The Lyon Heart Study
The study enrolled 605 participants, aged 35-70 years, who had suffered a myocardial infarction in the previous 6 months. Participants were excluded if they had a history of other significant cardiovascular events, or if they had any conditions that would interfere with their ability to comply with the study protocol. Participants were randomly assigned to one of two groups: the control group, which received advice on a low-fat, American Heart Association (AHA) diet, or the intervention group, which received advice on a Mediterranean-style diet.
The control group was advised to follow a low-fat, AHA diet, which included less than 30% of calories from fat, less than 10% of calories from saturated fat, and less than 300 mg of cholesterol per day.
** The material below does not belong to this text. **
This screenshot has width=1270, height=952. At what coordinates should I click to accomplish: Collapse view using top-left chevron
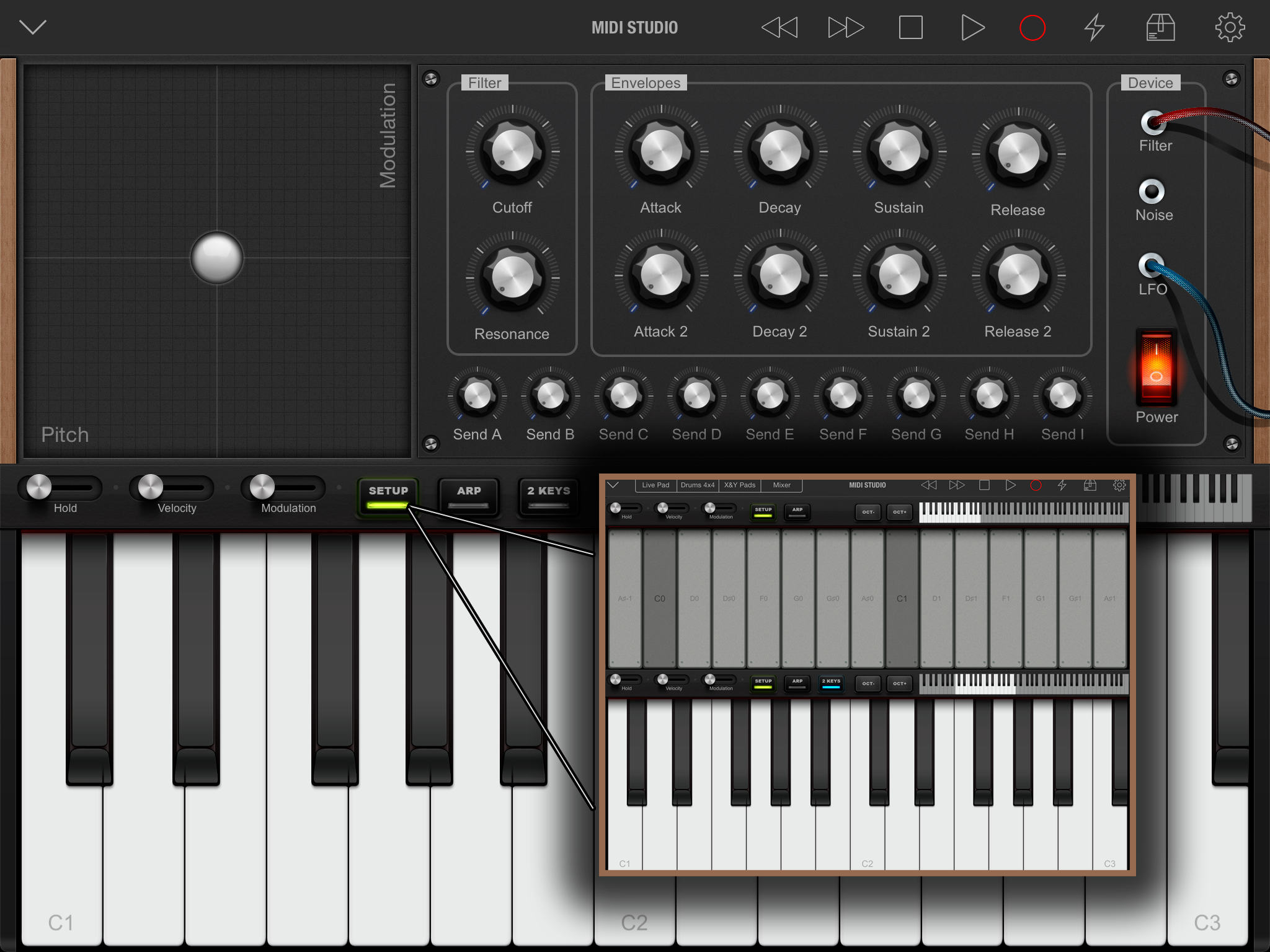[x=33, y=27]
The intervention group was advised to follow a Mediterranean-style diet, which included less than 35% of calories from fat, less than 8% of calories from saturated fat, and less than 100 mg of cholesterol per day. The Mediterranean-style diet was also rich in fruits, vegetables, legumes, whole grains, fish, and olive oil, and included moderate amounts of wine.
The baseline characteristics of the participants were similar between the two groups. The mean age of the participants was 56 years, and 86% were men. The mean body mass index (BMI) was 26 kg/m2, and 21% of participants had diabetes. The mean serum cholesterol level was 251 mg/dL, and 47% of participants had a history of smoking.
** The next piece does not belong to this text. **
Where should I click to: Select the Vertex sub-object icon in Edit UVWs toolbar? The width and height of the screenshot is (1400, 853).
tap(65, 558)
The primary endpoint of the study was a composite of cardiac death, non-fatal myocardial infarction, and stroke. The study found that after a mean follow-up of 27 months, the incidence of the primary endpoint was significantly lower in the intervention group than in the control group (2.0% vs. 7.9%; p=0.002). The secondary endpoint, which included all-cause mortality, was also significantly lower in the intervention group (3.1% vs. 9.8%; p=0.006).
Diet vs medication for cardiovascular health
The Lyon Heart Study demonstrated that dietary changes can have a significant impact on cardiovascular health, and can be even more effective than pharmacological interventions. The Mediterranean-style diet used in the study is rich in antioxidants, omega-3 fatty acids, and other beneficial nutrients, which can reduce inflammation, lower blood pressure, and improve lipid profiles. In contrast, many medications used to treat cardiovascular disease have significant side effects, and may not address the underlying causes of the disease.
Furthermore, dietary changes are often more sustainable and affordable than medications, and can have additional benefits for overall health and wellbeing. For example, a plant-based diet has been shown to reduce the risk of many chronic diseases, including cancer, diabetes, and obesity, and can improve mental health and cognitive function.
In conclusion, the Lyon Heart Study demonstrated that a Mediterranean-style diet significantly reduces the risk of recurrent cardiovascular events in patients who have experienced a heart attack. The study highlights the importance of dietary changes in the prevention and treatment of cardiovascular disease, and challenges the traditional focus on medications as the primary intervention. Healthcare providers should prioritize lifestyle interventions, such as dietary changes, in the management of cardiovascular disease.